What is hemophilia ?

Hemophilia is a severe hereditary bleeding disorder that affects the blood clotting process. It manifests as prolonged bleeding following an injury or trauma, preventing blood from clotting and forming a clot to stop the bleeding. Indeed, in hemophiliacs, bleeding is not necessarily more intense, but it lasts longer than normal. The disease affects the joints and muscles, causing the formation of hematomas.

There are several forms of hemophilia: the most common is hemophilia A, which is due to a deficiency of clotting factor VIII, and the rarer hemophilia B, which is related to a deficiency of factor IX.

Symptoms and diagnosis of hemophilia

Given the hereditary nature of hemophilia, this bleeding disorder is usually diagnosed when patients are very young.
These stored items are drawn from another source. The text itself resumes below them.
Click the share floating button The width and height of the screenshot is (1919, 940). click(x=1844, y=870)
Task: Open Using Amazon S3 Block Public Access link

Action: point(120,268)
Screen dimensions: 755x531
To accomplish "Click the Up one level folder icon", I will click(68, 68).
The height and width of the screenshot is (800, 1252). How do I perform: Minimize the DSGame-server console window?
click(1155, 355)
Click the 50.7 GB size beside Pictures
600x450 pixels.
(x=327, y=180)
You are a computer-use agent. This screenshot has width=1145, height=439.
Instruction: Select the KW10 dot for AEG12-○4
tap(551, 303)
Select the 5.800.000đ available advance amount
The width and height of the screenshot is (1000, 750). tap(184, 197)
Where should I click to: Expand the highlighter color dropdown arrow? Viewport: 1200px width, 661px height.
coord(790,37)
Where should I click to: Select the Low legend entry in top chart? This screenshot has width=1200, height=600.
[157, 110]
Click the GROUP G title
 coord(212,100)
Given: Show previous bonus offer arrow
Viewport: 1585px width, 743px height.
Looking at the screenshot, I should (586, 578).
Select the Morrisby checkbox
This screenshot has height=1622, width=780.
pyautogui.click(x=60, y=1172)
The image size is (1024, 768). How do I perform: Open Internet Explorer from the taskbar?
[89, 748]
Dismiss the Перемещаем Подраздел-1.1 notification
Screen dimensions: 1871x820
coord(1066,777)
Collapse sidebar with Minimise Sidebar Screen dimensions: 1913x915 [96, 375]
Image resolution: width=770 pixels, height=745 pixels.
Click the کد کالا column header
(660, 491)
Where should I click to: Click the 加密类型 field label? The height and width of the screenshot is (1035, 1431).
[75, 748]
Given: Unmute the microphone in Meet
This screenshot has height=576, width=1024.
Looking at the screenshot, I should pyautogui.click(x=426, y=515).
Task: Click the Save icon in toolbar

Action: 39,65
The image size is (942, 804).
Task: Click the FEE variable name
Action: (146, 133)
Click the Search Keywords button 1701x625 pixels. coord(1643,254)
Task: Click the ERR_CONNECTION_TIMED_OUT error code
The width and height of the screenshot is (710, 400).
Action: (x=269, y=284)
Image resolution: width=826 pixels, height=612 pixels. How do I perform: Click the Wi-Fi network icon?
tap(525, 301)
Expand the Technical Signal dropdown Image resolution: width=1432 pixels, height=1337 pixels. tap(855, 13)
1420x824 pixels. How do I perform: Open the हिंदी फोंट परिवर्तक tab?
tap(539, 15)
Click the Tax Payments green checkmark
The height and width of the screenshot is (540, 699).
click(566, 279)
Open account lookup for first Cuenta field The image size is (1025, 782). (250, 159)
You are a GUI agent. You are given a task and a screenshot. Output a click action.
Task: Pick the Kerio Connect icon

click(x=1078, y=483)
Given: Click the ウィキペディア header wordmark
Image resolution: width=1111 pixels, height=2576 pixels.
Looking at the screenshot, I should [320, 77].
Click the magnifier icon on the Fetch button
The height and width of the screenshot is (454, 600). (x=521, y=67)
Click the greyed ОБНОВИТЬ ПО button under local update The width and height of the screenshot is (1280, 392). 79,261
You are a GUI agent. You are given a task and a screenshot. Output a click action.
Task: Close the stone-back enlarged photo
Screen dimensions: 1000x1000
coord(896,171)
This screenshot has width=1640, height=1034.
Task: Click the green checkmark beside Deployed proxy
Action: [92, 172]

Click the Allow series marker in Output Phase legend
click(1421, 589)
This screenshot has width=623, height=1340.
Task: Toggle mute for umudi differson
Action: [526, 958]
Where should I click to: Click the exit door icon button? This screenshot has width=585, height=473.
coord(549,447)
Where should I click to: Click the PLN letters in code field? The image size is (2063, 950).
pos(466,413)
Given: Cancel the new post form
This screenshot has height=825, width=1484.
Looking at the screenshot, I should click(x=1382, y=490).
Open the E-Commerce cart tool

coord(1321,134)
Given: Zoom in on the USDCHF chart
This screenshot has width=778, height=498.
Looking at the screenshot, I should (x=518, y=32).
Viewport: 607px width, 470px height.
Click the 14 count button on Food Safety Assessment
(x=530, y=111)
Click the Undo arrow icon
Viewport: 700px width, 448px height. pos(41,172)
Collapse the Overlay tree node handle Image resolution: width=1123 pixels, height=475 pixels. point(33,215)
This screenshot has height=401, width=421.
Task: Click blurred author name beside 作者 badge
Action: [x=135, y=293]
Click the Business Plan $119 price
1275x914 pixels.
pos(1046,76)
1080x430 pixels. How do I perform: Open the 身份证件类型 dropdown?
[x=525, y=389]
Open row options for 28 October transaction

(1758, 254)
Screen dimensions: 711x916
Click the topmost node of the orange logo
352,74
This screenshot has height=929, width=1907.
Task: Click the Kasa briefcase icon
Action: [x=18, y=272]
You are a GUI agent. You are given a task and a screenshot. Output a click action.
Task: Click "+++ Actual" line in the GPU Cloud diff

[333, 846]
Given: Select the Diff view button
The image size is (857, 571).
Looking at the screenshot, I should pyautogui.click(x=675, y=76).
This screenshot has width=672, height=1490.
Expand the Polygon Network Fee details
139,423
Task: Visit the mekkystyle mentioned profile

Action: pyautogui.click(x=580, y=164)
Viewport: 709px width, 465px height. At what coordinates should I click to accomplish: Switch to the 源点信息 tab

Signs and symptoms may include:

  • Bruising or bruises
  • Bleeding in muscles and joints
  • Spontaneous bleeding
  • Prolonged bleeding following trauma or surgery

What causes hemophilia ?

The causes of hemophilia are found in genetics. As a hereditary disease, hemophilia is transmitted in a recessive manner linked to the X chromosome from parent to child, meaning that when a mother transmits her X chromosome to her son, he is necessarily affected. However, it is possible for women to be affected by hemophilia if the father is himself a hemophiliac (very rare). The majority of people with hemophilia are male. In some cases, the anomaly appears without family history.

How is hemophilia treated ?

Currently, there is no cure for hemophilia. There are prophylactic, preventive treatments that reduce the harmful impacts of the disease, especially for moderate to severe stages.

These treatments consist of injections of functional clotting factors, factor VIII for hemophilia A and factor IX for hemophilia B.

These treatments are effective, demanding, and require discipline and vigilance.

How to live better with hemophilia ?

Living with hemophilia means taking precautions to limit the risk of bleeding and hemorrhages. It is advised against practicing high-risk sports. Regular gentle physical activity (such as cycling or swimming) is recommended to keep muscles and joints healthy.